待办事项:
A) 把立方体打印题那篇文字中从“The first line”一直到“output for details.”的部分一字不改地复制出来。
B) 将所给材料的行从开头一直到含有“pos(241,53)”的那一行重新写出，把其中的“screenshot”替换为“image”，其余内容保持不变，只写这些行。

提取文本:
2018HDU多校赛-Problem L. Visual Cube 【模拟】

Little Q likes solving math problems very much. Unluckily, however, he does not have good spatial ability. Everytime he meets a 3D geometry problem, he will struggle to draw a picture.
Now he meets a 3D geometry problem again. This time, he doesn't want to struggle any more. As a result, he turns to you for help.Given a cube with length a, width b and height c, please write a program to display the cube.

Input

The first line of the input contains an integer T(1≤T≤50), denoting the number of test cases.
In each test case, there are 3 integers a,b,c(1≤a,b,c≤20), denoting the size of the cube.

Output

For each test case, print several lines to display the cube. See the sample output for details.

Sample Input

2
1 1 1
6 2 4

Sample Output

..+-+
././|
+-+.+
|.|/.
+-+..
....+-+-+-+-+-+-+
.../././././././|
..+-+-+-+-+-+-+.+
./././././././|/|
+-+-+-+-+-+-+.+.+
|.|.|.|.|.|.|/|/|
+-+-+-+-+-+-+.+.+
|.|.|.|.|.|.|/|/|
+-+-+-+-+-+-+.+.+
|.|.|.|.|.|.|/|/.
+-+-+-+-+-+-+.+..
|.|.|.|.|.|.|/...
+-+-+-+-+-+-+....

题意：不用多少都是理解的，就是打印立方体

题解：这题就是模拟，但是在模拟的时候容易出错。用一个二维数组保存，分为最上面，正面和侧面来模拟，这题需要耐心和要保持头脑清晰。具体代码如下：

#include<bits/stdc++.h>

using namespace std;
char cub[100][100];
int main(void){
    int T;
    scanf("%d",&T);
    while(T--){
        int a,b,c;
        scanf("%d%d%d",&a,&b,&c);
        for(int i=1;i<100;i++)
        for(int j=1;j<100;j++)

所给材料:
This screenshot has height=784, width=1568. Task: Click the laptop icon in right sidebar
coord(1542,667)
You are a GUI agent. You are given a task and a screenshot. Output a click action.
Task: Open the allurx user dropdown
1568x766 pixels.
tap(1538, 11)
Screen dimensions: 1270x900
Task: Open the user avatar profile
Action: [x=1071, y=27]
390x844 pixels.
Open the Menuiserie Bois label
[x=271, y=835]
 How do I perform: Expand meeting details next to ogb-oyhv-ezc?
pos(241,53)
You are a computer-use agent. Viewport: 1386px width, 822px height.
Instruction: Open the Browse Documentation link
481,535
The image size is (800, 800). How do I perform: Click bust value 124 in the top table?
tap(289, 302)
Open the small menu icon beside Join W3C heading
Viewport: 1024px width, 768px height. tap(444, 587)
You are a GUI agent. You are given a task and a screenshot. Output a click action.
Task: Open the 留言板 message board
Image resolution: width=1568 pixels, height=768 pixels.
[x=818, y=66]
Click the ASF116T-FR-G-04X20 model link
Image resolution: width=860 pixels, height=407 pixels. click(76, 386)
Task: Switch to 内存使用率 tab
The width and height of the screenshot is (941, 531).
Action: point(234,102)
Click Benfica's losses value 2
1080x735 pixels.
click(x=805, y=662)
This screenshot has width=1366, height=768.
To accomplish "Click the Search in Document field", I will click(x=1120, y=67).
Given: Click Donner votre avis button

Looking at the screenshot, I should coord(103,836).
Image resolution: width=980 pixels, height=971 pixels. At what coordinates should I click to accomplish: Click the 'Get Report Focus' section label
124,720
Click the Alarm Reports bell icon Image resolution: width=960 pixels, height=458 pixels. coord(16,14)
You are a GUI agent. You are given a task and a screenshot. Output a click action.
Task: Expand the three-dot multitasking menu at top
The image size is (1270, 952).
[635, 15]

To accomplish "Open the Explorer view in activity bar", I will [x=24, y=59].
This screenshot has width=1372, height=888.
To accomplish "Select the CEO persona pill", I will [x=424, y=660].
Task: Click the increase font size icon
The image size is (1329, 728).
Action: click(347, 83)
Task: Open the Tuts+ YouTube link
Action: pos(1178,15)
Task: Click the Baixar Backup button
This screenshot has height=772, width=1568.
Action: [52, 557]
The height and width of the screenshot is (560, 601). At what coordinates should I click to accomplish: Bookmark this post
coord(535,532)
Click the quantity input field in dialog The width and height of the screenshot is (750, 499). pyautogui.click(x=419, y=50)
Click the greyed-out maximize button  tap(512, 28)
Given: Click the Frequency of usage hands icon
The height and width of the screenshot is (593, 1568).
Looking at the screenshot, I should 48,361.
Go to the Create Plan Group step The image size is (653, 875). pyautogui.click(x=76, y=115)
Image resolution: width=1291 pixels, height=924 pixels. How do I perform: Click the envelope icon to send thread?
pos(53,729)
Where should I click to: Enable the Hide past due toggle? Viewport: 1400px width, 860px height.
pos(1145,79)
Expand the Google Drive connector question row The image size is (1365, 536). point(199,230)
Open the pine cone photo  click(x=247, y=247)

答案列表:
A)
The first line of the input contains an integer T(1≤T≤50), denoting the number of test cases.
In each test case, there are 3 integers a,b,c(1≤a,b,c≤20), denoting the size of the cube.

Output

For each test case, print several lines to display the cube. See the sample output for details.

B)
This image has height=784, width=1568. Task: Click the laptop icon in right sidebar
coord(1542,667)
You are a GUI agent. You are given a task and a image. Output a click action.
Task: Open the allurx user dropdown
1568x766 pixels.
tap(1538, 11)
Screen dimensions: 1270x900
Task: Open the user avatar profile
Action: [x=1071, y=27]
390x844 pixels.
Open the Menuiserie Bois label
[x=271, y=835]
 How do I perform: Expand meeting details next to ogb-oyhv-ezc?
pos(241,53)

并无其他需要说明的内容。